The idea at the center of this module is old, but it keeps becoming newly useful. Whenever software starts to do more than store and display information — whenever it needs to search, connect, reason, retrieve, or act — the same problem returns: meaning has to be represented in a form machines can follow.

![One idea, three waves: the semantic web idea resurfacing in 2001, 2012, and now](./module-1-timeline.png)

The names change from wave to wave, but the underlying move is the same. Instead of treating knowledge as loose text, we give software a structure it can traverse: one thing connected to another by a named relationship. That structure has a smallest unit — the triple.

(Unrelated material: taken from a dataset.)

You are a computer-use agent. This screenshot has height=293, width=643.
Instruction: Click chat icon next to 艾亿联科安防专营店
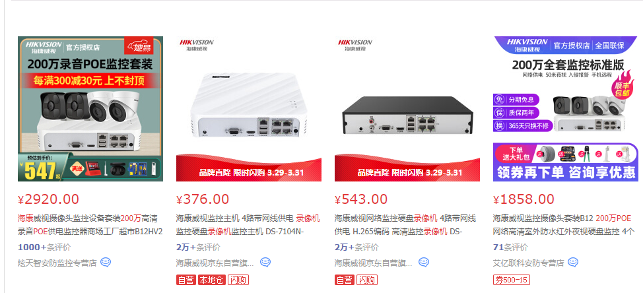pyautogui.click(x=573, y=262)
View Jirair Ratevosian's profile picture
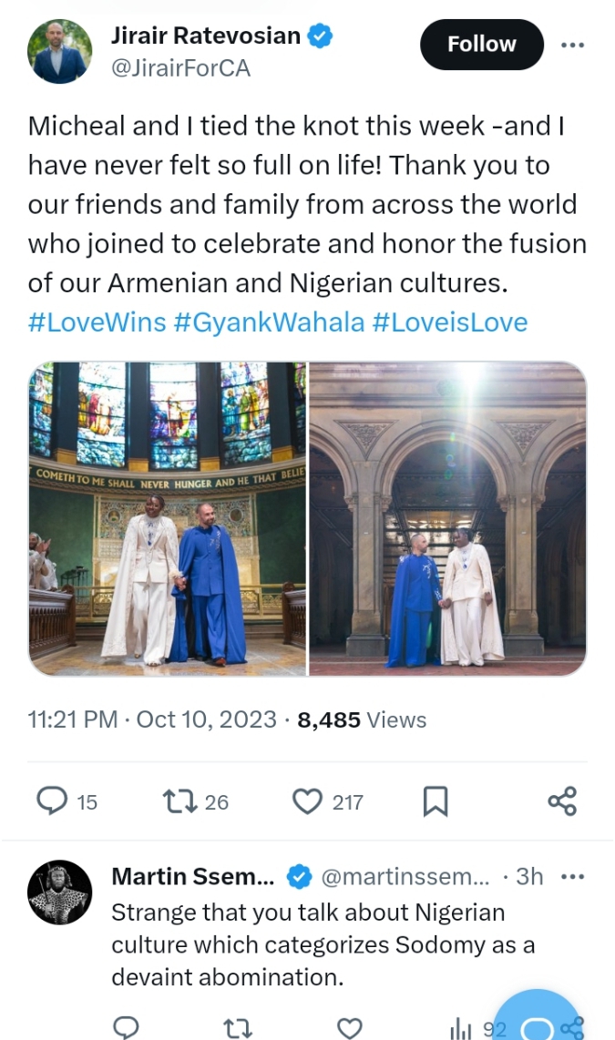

A triple is small enough to seem almost trivial: a subject, a predicate, and an object. But that tiny shape is the atomic unit underneath RDF, Turtle, SPARQL, linked data, vocabularies, and knowledge graphs. It's what lets meaning become something you can write down, connect, query, reuse, and trust across systems.

Module 1 starts there.

## What you'll come away with

- Read and write Turtle → write down any fact as a connection a machine can follow
- Run basic SPARQL → ask questions that follow chains across the data
- Query local plus Wikidata → borrow the world's facts, not just your own
- Articulate RDF vs JSON vs property graphs → tell a client which shape their problem actually needs

By the end, you should be able to explain to a working engineer why someone would choose RDF over a labeled property graph (or vice versa) without resorting to slogans.

---

## The three submodules

The module moves up the stack in order: the data model first (1.1), then the query language that runs over it (1.2), then the vocabularies that make it interoperable (1.3). The rhythm for the full path is the same each week: **read the canon → read the synthesis → run the workbook → save the receipt.**

| Submodule | Canonical reading | Synthesis material | Workbook | Receipt |
|---|---|---|---|---|
| 1.1 — RDF as a data model | Allemang Ch. 1–3 · [W3C RDF Primer](https://www.w3.org/TR/rdf11-primer/) · [Turtle spec](https://www.w3.org/TR/turtle/) (skim) | [1.1 RDF vs. LPG](./submodules/1-1-rdf-vs-lpg.html) · [reading companion](./submodules/1-1-reading-companion.pdf) | [Naruto](./submodules/1-1-workbook-naruto.html) or [mythology](./submodules/1-1-workbook-mythology.html) | Explain the URI tax; inspect or create a small Turtle graph |
| 1.2 — SPARQL basics | DuCharme Ch. 1–2 | [1.2 SPARQL query forms](./submodules/1-2-sparql-basics.html) | [Naruto](./submodules/1-2-workbook-naruto.html) or [mythology](./submodules/1-2-workbook-mythology.html) · Wikidata orientation (Exercise 1.1) | Run SELECT, ASK, CONSTRUCT, DESCRIBE; save three query patterns |
| 1.3 — Vocabulary landscape | [Hogan et al., sections 3–4](https://kgbook.org/) · optional [Linked Data design note](https://www.w3.org/DesignIssues/LinkedData.html) | [1.3 vocabulary landscape](./submodules/1-3-vocabulary-landscape.html) | [Resume workbook](./submodules/1-3-workbook-resume.html) | Build or adapt a resume RDF slice; run the ESCO/SKOS interop query |

The W3C Primer is surprisingly readable — don't skip it just because it's a spec. The Turtle spec is a reference; bookmark it and skim §1-3 for orientation.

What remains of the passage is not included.